More BEST (but still not peer reviewed)

The BEST story rumbles on but still no peer reviewed results.

Instead, they’ve made 4 manuscripts available that have been submitted on their methods, the influence of the urban heat island, temperature records and stations quality for the US and global temperature variations (all 4 links go to pdfs).

This seems to be the key figure:

"Comparison of the Berkeley Average to existing land-only averages reported by the three major temperature groups." The differences in the late 20th Century arise from different definitions of "land" used by the four groups - the paper says that global averages match better in this period but I couldn't see that figure in the papers - if it's not there, it'd be nice to add it.

Here are a few interesting quotes from the papers after a very quick read. From the first paper:

This change [in global land mean temperature] is consistent with global land-surface warming results previously reported, but with reduced uncertainty.

I’d read this as GISS, NOAA and HadCRU being pretty much on the money but they’ve found the same thing using more data (the BEST record goes back to 1800, which is nice) and a different method.

From the second paper:

The small size, and its negative sign, [of the urban heat island effect] supports the key conclusion of prior groups that urban warming does not unduly bias estimates of recent global temperature change.

This pretty much confirms the recent work of Menne et al. (2010) and the Watts paper and will hopefully put this issue to bed. Indeed, the third paper, which specifically mentions Watts in the abstract in relation to SurfaceStations, then goes on to show that US station quality makes little impact on the recorded trend.

» REQUIRED TASKS:
[1] From the post on the BEST papers, echo the passage from "This change [in" up to and including "the recorded trend.".
[2] Answer these from the post on the BEST papers:
(a) How many manuscripts did the BEST group make available?
(b) To what year does the BEST record go back?
(c) According to the third paper, how much impact does US station quality have on the recorded trend?
[3] Decide whether each statement agrees with the post on the BEST papers:
(a) The BEST results have been peer reviewed.
(b) The second paper gives the urban heat island effect a negative sign.
(c) The third paper mentions Watts in its abstract.

» Entries drawn from a collection:
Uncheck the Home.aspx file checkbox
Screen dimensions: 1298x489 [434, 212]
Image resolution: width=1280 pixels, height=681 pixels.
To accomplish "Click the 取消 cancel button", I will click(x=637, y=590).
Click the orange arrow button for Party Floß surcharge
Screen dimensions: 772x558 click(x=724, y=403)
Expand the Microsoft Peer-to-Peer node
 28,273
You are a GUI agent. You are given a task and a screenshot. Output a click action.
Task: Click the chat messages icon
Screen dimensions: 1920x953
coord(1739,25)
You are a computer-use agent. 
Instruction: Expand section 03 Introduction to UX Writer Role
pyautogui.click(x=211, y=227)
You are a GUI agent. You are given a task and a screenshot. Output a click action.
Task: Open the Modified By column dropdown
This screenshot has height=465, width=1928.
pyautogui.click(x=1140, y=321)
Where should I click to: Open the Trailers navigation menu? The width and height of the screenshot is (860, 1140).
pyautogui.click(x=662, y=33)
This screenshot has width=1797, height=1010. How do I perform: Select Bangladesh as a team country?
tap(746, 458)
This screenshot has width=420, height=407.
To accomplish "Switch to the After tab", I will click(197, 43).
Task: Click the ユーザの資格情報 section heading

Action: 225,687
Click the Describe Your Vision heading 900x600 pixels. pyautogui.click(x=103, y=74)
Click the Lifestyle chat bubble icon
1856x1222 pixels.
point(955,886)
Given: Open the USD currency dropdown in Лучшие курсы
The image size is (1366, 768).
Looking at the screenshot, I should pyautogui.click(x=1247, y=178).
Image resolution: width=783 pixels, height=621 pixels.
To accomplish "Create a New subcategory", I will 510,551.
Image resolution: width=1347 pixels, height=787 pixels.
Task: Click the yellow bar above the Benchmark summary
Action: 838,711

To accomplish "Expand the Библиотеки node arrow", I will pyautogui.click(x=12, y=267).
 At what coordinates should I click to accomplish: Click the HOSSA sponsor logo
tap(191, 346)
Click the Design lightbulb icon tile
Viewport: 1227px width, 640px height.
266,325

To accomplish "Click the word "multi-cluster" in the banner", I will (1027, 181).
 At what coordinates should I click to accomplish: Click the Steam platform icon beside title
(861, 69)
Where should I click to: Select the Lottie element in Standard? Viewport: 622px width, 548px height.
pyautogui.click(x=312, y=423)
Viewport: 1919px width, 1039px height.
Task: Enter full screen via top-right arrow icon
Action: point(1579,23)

» ANSWERS IN ORDER:
[1]
This change [in global land mean temperature] is consistent with global land-surface warming results previously reported, but with reduced uncertainty.

I’d read this as GISS, NOAA and HadCRU being pretty much on the money but they’ve found the same thing using more data (the BEST record goes back to 1800, which is nice) and a different method.

From the second paper:

The small size, and its negative sign, [of the urban heat island effect] supports the key conclusion of prior groups that urban warming does not unduly bias estimates of recent global temperature change.

This pretty much confirms the recent work of Menne et al. (2010) and the Watts paper and will hopefully put this issue to bed. Indeed, the third paper, which specifically mentions Watts in the abstract in relation to SurfaceStations, then goes on to show that US station quality makes little impact on the recorded trend.

[2]
(a) 4
(b) 1800
(c) Little impact

[3]
(a) No: "still no peer reviewed results."
(b) Yes: "The small size, and its negative sign, [of the urban heat island effect]"
(c) Yes: "the third paper, which specifically mentions Watts in the abstract in relation to SurfaceStations"